Hitherto, alkaline storage batteries using zinc as a cathode have been developed, such as Yutskele zinc storage batteries and silver-zinc storage batteries, some of which have already been put into practical use.

The cathode of these alkaline storage batteries is made of a sheet-like metal core with a zinc-based electrode active material layer formed into a sheet shape using a binder and made of an electrode material mainly composed of zinc, zinc oxide, etc., which is bonded to the sheet-like metal core. In this way, an alkaline storage battery whose cathode is an electrode plate with a zinc-based electrode active material layer on a metal core has an operating voltage 0.2 to 0.4 V higher than a nickel-cadmium storage battery whose cathode is cadmium. Despite its superior performance,
It has not yet been put into practical use because of its short discharge cycle life and poor heavy load discharge characteristics. The reason for the short discharge cycle life and poor heavy load characteristics of alkaline storage batteries used as subchain deprived cathodes is that hydrogen gas generated from the cathode during charging cannot be completely suppressed. That is, the zinc cathode has a negative potential compared to the cadmium cathode, and the overvoltage of zinc itself is low, so hydrogen gas is easily generated. Therefore, as a means to prevent the generation of hydrogen gas during charging, it has been proposed to amalgamate about 8 squares of the cathode with mercury, but the overvoltage of the material forming the metal core against hydrogen gas generation is low. Even if hydrogen gas generation is suppressed from the electrode active material layer mainly composed of zinc, hydrogen gas generated from the metal core cannot be completely suppressed.
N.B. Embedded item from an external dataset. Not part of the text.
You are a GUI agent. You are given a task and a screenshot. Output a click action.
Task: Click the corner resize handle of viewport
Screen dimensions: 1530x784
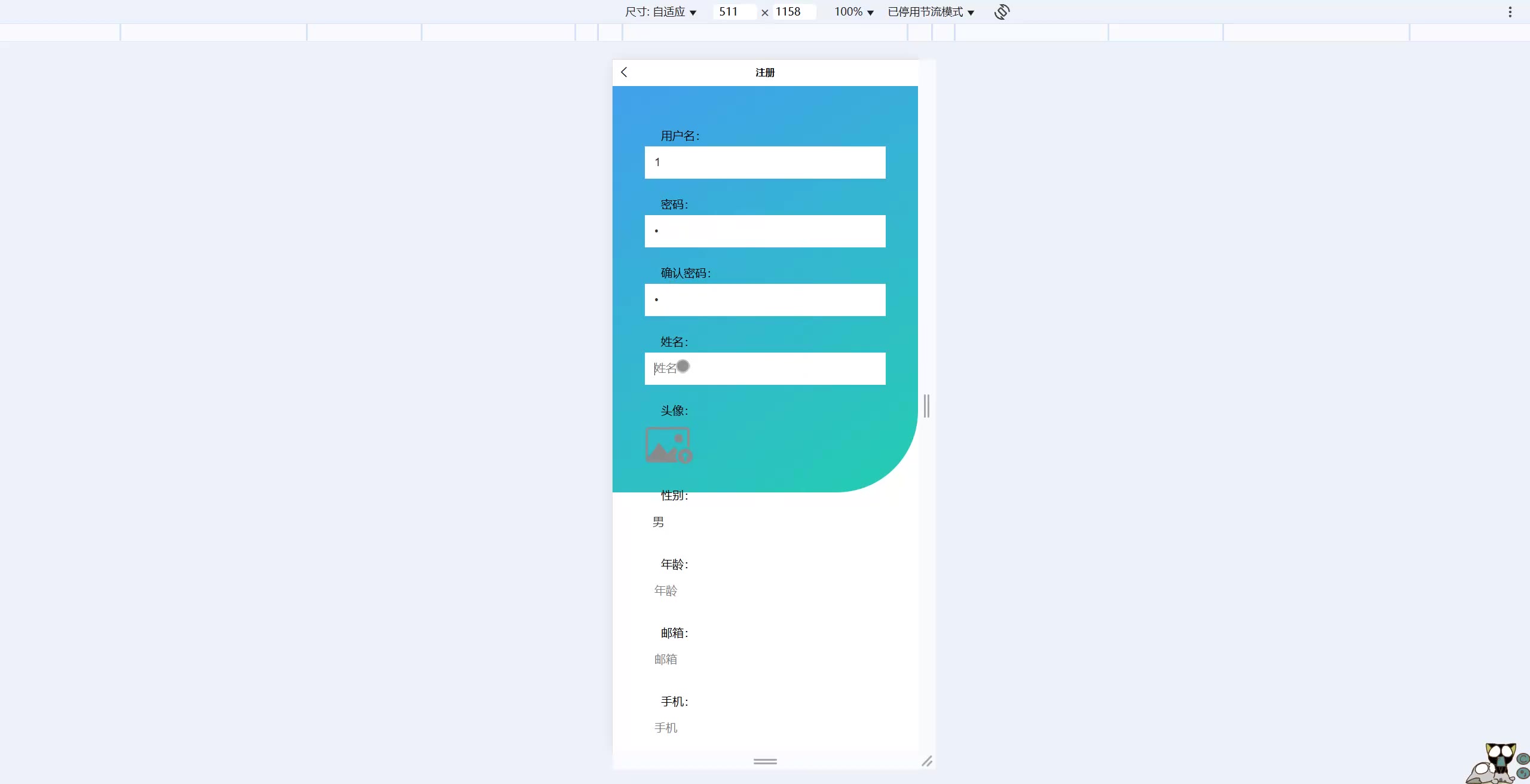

In this way, even if the amount of hydrogen gas generated from the metal core is small, the zinc active material provided in close contact with the core gradually peels off and entangles, resulting in a decrease in electronic conductivity during charging and discharging. ,
As a result, the discharge cycle life of the storage battery is reduced and the physical properties under heavy load are deteriorated. In view of the above, the present invention has been developed as a result of conducting various studies, and as a result, zinc The object of the present invention is to provide a zinc electrode for an alkaline storage battery that has improved discharge cycle characteristics and heavy load characteristics using a system electrode active material layer. The present invention will be described in detail below based on one embodiment shown in the drawings.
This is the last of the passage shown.